*Questions*:
- A) Answer these questions using the message about the system becoming unresponsive under load:
(i) What version is the stock Fedora 13 kernel?
(ii) How long does the system sometimes lock up?
(iii) What load average is reported?
- B) Write the next part of the message about the system becoming unresponsive under load, following on from its final sentence.

2.6.35-rc3: System unresponsive under load
From: Manfred Spraul
Date: Sat Jun 26 2010 - 11:46:31 EST
Hi Luca,
On 06/26/2010 02:52 PM, Luca Tettamanti wrote:
They don't seem really hung as before, I see two different behaviours:
* Near the end of the run ab is frozen for a few seconds, but in the
end all requests are processed; however I see a few "length" errors,
meaning that the received page does not match the expected content
(I'm testing a static page):
That's consistent with what I see:
If I run:
#./semtimedop 100 100&
#./semtimedop 100 100&
#./semtimedop 100 100&
#./semtimedop 100 100&
(i.e.: 4 times the attached test app concurrently), then the system
sometimes locks up for 10..20 seconds:
The keyboard is unresponsive, not even the numlock key is processed
(i.e.: the LED does not change anymore).
After 10 or 20 seconds, the keyboard reacts again (both to <enter> and
to Num Lock)
The stock Fedora 13 kernel (2.6.33.5) does not exhibit this behavior
The load average is 300 or so, that's expected.
I have no idea why and how to debug the behavior.

*Source data*:
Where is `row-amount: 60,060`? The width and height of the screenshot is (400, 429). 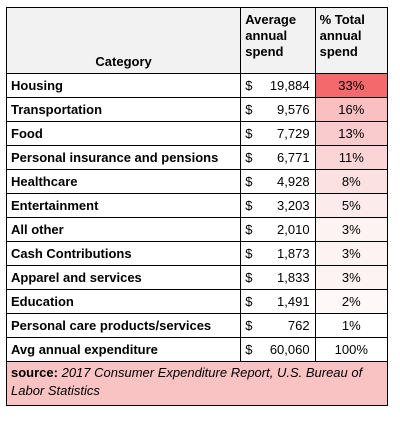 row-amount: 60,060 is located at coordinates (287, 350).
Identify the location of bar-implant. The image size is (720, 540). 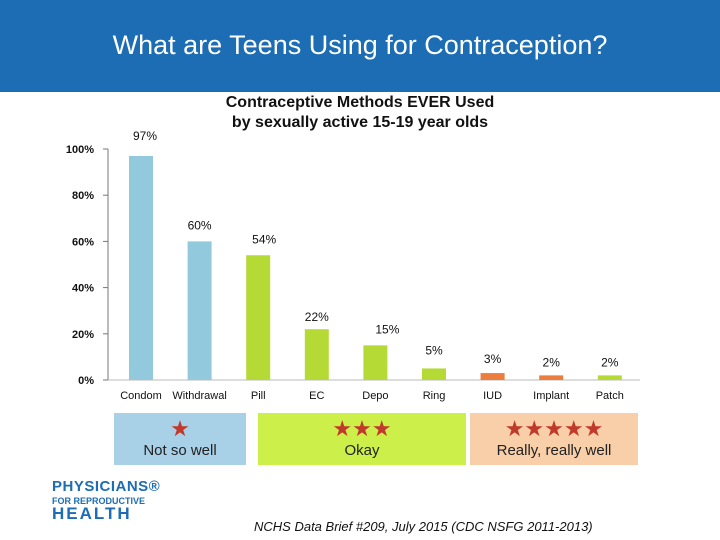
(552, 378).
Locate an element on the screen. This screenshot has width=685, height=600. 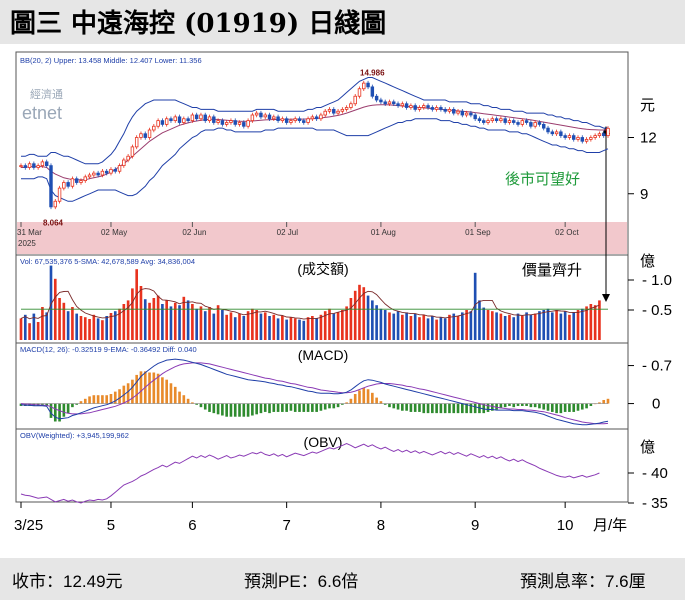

*Results by task*:
- A)
(i) 2.6.33.5
(ii) 10 to 20 seconds
(iii) 300 or so

- B)
# CONFIG_PREEMPT_NONE is not set
CONFIG_PREEMPT_VOLUNTARY=y
# CONFIG_PREEMPT is not set
strace on apache shows:
[pid 3787] restart_syscall(<... resuming interrupted call ...> <unfinished ...>
[pid 3789] restart_syscall(<... resuming interrupted call ...> <unfinished ...>
[pid 3788] restart_syscall(<... resuming interrupted call ...> <unfinished ...>
[pid 3784] restart_syscall(<... resuming interrupted call ...> <unfinished ...>
[pid 3783] restart_syscall(<... resuming interrupted call ...> <unfinished ...>
[pid 3782] restart_syscall(<... resuming interrupted call ...> <unfinished ...>
[pid 3239] restart_syscall(<... resuming interrupted call ...> <unfinished ...>
[pid 3233] restart_syscall(<... resuming interrupted call ...> <unfinished ...>
[pid 3238] restart_syscall(<... resuming interrupted call ...> <unfinished ...>
[pid 3237] restart_syscall(<... resuming interrupted call ...>
That can't be semop:
sysv ipc and msg are among the (broken) parts of the kernel that do not
honor SA_RESTART.
--
Manfred
/*
* semscale.cpp - sysv scaling test
*
* Copyright (C) 1999, 2001, 2005, 2008, 2010 by Manfred Spraul.
* All rights reserved except the rights granted by the GPL.
*
* Redistribution of this file is permitted under the terms of the GNU
* General Public License (GPL) version 2 or later.
* $Header$
*/
#include <stdio.h>
#include <stdlib.h>
#include <string.h>
#include <unistd.h>
#include <getopt.h>
#include <errno.h>
#include <sys/types.h>
#include <sys/ipc.h>
#include <sys/sem.h>
#include <pthread.h>
#ifdef __sun
#include <sys/pset.h> /* P_PID, processor_bind() */
#endif
#define DELAY_1MS (1000)
static enum {
WAITING,
RUNNING,
STOPPED,
} volatile g_state = WAITING;
int g_svsem_id;
pthread_t *g_threads;
void* worker_thread(void *arg)
{
unsigned long long rounds;
int ret;
rounds = 0;
while(g_state == WAITING) {
#ifdef __GNUC__
#if defined(__i386__) || defined (__x86_64__)
__asm__ __volatile__("pause": : :"memory");
#else
__asm__ __volatile__("": : :"memory");
#endif
#endif
}
while(g_state == RUNNING) {
struct sembuf sop[1];
struct timespec t;
/* 1) check if the semaphore value is 0 */
sop[0].sem_num=0;
sop[0].sem_op=0;
sop[0].sem_flg=0;
t.tv_sec = 0;
t.tv_nsec = 1*1000*1000;
ret = semtimedop(g_svsem_id,sop,1, &t);
if (ret == 0)
continue;
if (ret == -1 && errno == EAGAIN)
continue;
if (ret == -1 && errno == EIDRM)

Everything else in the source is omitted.